In the third full-length installment of the Joe Ledger series, we again find ourselves blessed with one of the best narrators available; Mr. Ray Porter. His performance alone is more than reason enough to spend time on this book.
This was my least favorite of the series so far, a casualty of overtly political sentiments that felt clumsy and heavy-handed, and a couple of overly obvious plot set-ups that left little to be surprised by in the end.
That said, there are still things to recommend this book, and overall I do recommend it; both for the reading, and for the (by now) familiar characters that I continued to enjoy. Mr. Church/Deacon/Pope (the main character's mysterious boss) continues to be one of the more interesting characters I've enjoyed in the thriller genre in some time, and I will happily pick up the next installment of the series when it comes out.
Final Verdict: Not as good as the first two, but worth the credit if you've enjoyed the series thus far.
I was disappointed by the second Joe Ledger book Dragon Factory and almost didn't read this one. But, I was such a fan of Dust and Decay and Rot and Ruin (absolutely fantastic btw) that I decided to give this one a shot.
I don't think it was as good as Patient Zero but it is damn close.

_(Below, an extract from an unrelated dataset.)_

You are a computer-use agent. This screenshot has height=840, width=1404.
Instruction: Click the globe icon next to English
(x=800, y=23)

Jonathan Mayberry's books are like a cross between Dirk Pitt, Agent Pendergast, and Indiana Jones. The main character Joe Ledger has battled zombies, mutated gorilla men, and now he's on to terrorists. I love mayberry's work and hope to keep listening to more. The narration is spot on. Definitely worth a credit.
This is the third installment in the series, and I wasn't sure I wanted to read it after the lousy second installment. This is better -- over-the-top comic book fun that's entirely unrealistic but good entertainment. And Ray Porter is a fantastic narrator that makes listening to this book a great experience. There were some things in the story that were even too unbelievable for a comic book, but all in all, it was still worth the time and credit. And I might even consider the next installment now that this one improved over the mistake of the Dragon Factory.

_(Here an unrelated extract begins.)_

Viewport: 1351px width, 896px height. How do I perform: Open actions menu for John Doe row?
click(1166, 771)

A number of things wrong with this book, the series and the character of Joe Ledger. Really? A psychiatrist on staff that the hero needs to call in the middle of an op? Super duper at combat just because he was a grunt years ago? I know, everything is over-the-top in books like this, but this stretched too far.

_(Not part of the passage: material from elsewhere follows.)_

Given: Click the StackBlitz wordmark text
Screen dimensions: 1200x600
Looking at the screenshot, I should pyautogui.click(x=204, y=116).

Then, he goes and starts playing politics in this book. He was commendably neutral in his first two, but Mayberry decided to send a message in this one. I'm done with his books and which he never got a penny from me for the first two.
On a positive note, the Ray Porter does a great job, and I've enjoyed his work with other books.
This is a worthy installment in the Joe Ledger series. Lots of well-written action by Maberry, plus excellent narration by Ray Porter.
The threat is broader, darker and more insidious than ever before, made worse by the reappearance of some characters we've already met before (if you've read the preceding books, which you should).
One of the things I found most rewarding about this book was the new insights we get into two supporting characters.
When I first started this series it was a break from the normal in depth books I tend to read. The quick action, interesting characters and end of the world ( or at least chaos of the world) plots are just simply delightful and addicting.
This book brings back Galt and Toys and the author did it in a good way. It didn't feel cheesy or forced. I really hope that they follow through on this and make the TV series.
If you read or listened to the other books you know the basics already. Good Guy Joe Ledger and the DMS must save the world again against the evil organization of the Seven Kings and the Goddess.
So if you need a break from the complex books, like action and can put aside the near invincibility and luck of Joe Ledger, I highly recommend this book. This is one of those books to just sit back, enjoy and go with the flow.